The incumbent won a new five-year term with 51 percent in Sunday's vote against Warsaw's liberal mayor Rafal Trzaskowski, who had promised to mend ties with the European Union.

Experts said the result means the governing PiS party, which has been criticised at home and abroad for controversial reforms of the judiciary seen as eroding democratic freedoms, will face a more confident opposition.

"It's a small victory," said Kazimierz Kik, a political expert from Kielce University.

"President Duda has won the election but the real success is for Rafal Trzaskowski and the opposition which has gained ground," he said.

Anna Materska-Sosnowska, a Warsaw University political scientist, said the high mobilisation of young people for Trzaskowski pointed to "a new opposition force".

But she warned there was also a "realistic" risk that Poland could begin to resemble Hungary, which has been accused of drifting towards authoritarianism under nationalist Prime Minister Viktor Orban.

The government faces the immediate challenge of dealing with the fallout of the coronavirus pandemic, which is pushing Poland into a recession -- the country's first since the fall of communism three decades ago.

"Poland is split down the middle," said Witold Orlowski, a professor at Warsaw University of Technology Business School, predicting "a very difficult period" ahead.

"On the one hand, even this slim victory is a PiS success and will allow it to continue to govern, at least technically," Orlowski said.

"On the other hand the social and economic situation will deteriorate and a large part of the electorate will blame the PiS."

On the foreign policy front, experts said Duda's close ties with Trump could also spell trouble ahead if the US president fails to win re-election in November.

Duda's support was particularly strong among older voters in rural areas and small towns and in the east of the country, while Trzaskowski has performed well with a younger electorate in larger cities and western regions on the border with Germany.

"The result of these elections is a Poland divided in two with a not-so-rosy future, as it will be difficult to ease the division and to restore the relationship between the two sides," analyst Kazimierz Kik told AFP.

The election had been due to be held in May but was delayed because of the pandemic.

Duda won the first round of voting on June 28 with 43.5 percent against 10 challengers, including Trzaskowski, who came second with 30.4 percent.

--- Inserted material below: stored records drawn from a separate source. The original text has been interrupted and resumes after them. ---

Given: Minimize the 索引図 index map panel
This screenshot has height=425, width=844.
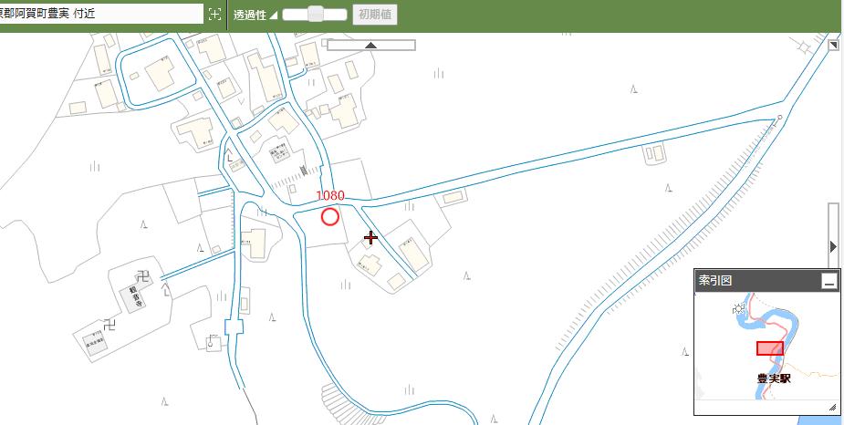Looking at the screenshot, I should [828, 282].
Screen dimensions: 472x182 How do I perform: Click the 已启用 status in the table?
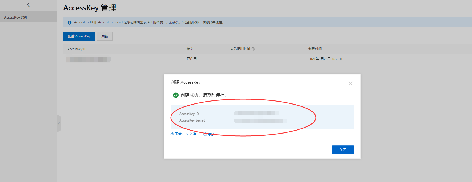(191, 59)
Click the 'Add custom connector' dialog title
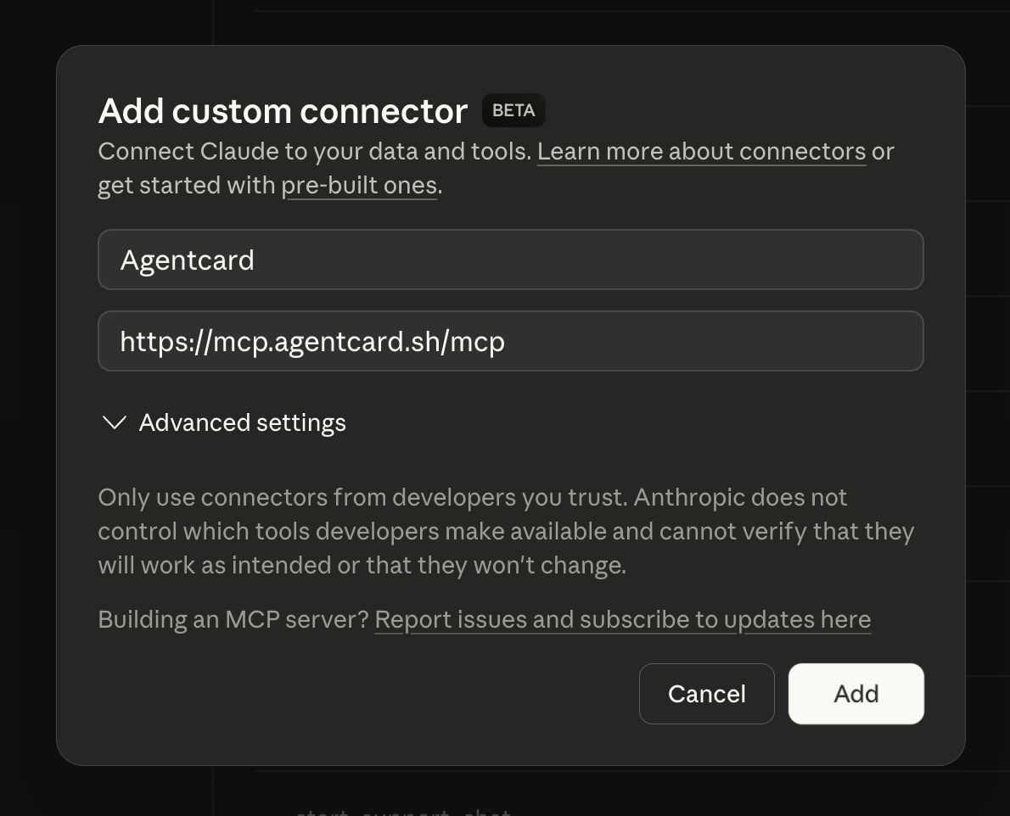The height and width of the screenshot is (816, 1010). 283,110
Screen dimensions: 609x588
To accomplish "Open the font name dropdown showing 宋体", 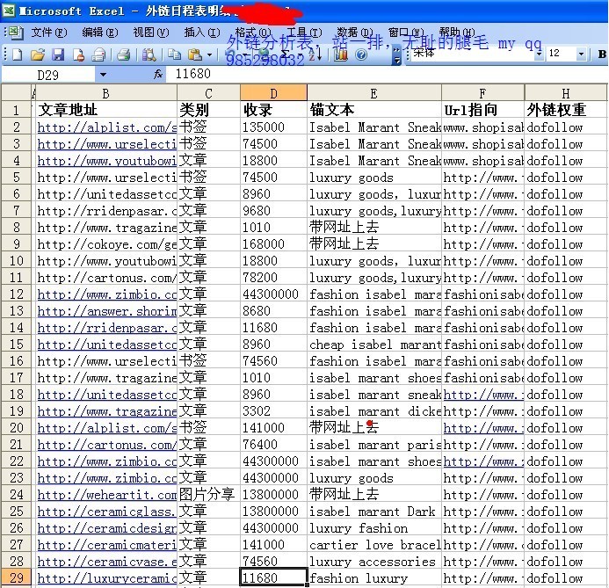I will [537, 54].
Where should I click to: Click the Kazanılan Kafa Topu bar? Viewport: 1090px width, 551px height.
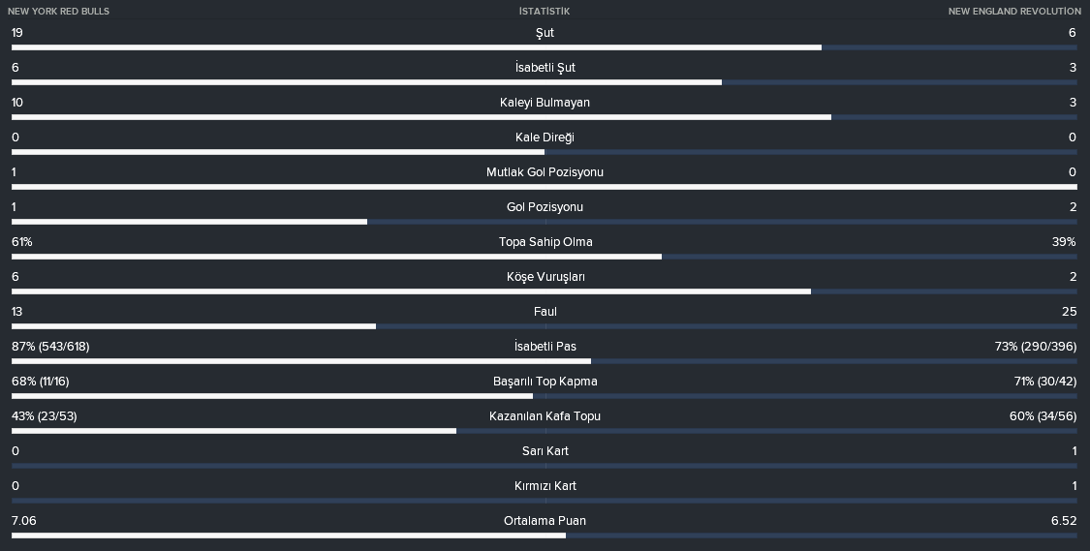pyautogui.click(x=545, y=431)
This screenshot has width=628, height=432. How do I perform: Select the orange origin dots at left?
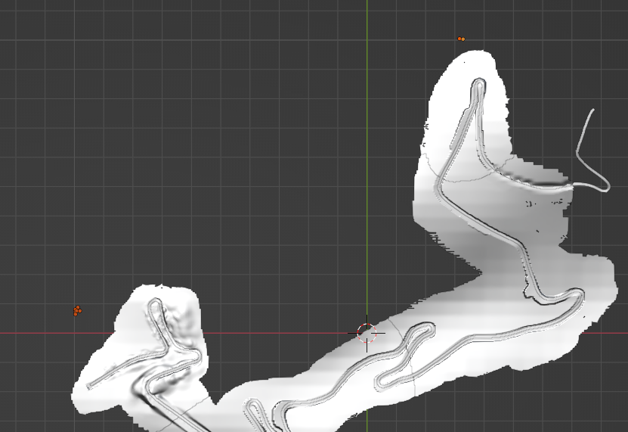point(76,310)
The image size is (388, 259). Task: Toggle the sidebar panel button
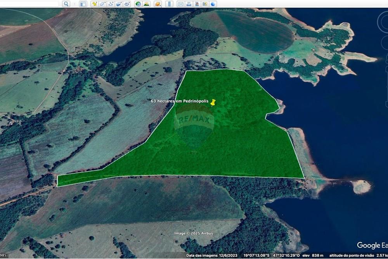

Ahead of Sunday's run-off vote, Trzaskowski campaigned hard to sway voters who backed other opposition candidates.

Four days before the first round, Duda became the first foreign leader to visit the White House since the start of the pandemic and received praise from Trump for doing an "excellent job".

Justice Minister Zbigniew Ziobro characterised the second round vote as "a clash of two visions of Poland, the white-red and rainbow-coloured," referring to the colours of Poland's national flag and the symbol widely used by the LGBT community.

Duda has railed against "LGBT ideology", likening it ot a new form of communist brainwashing, and has vowed to change the constitution during his second term to rule out adoptions by same-sex couples.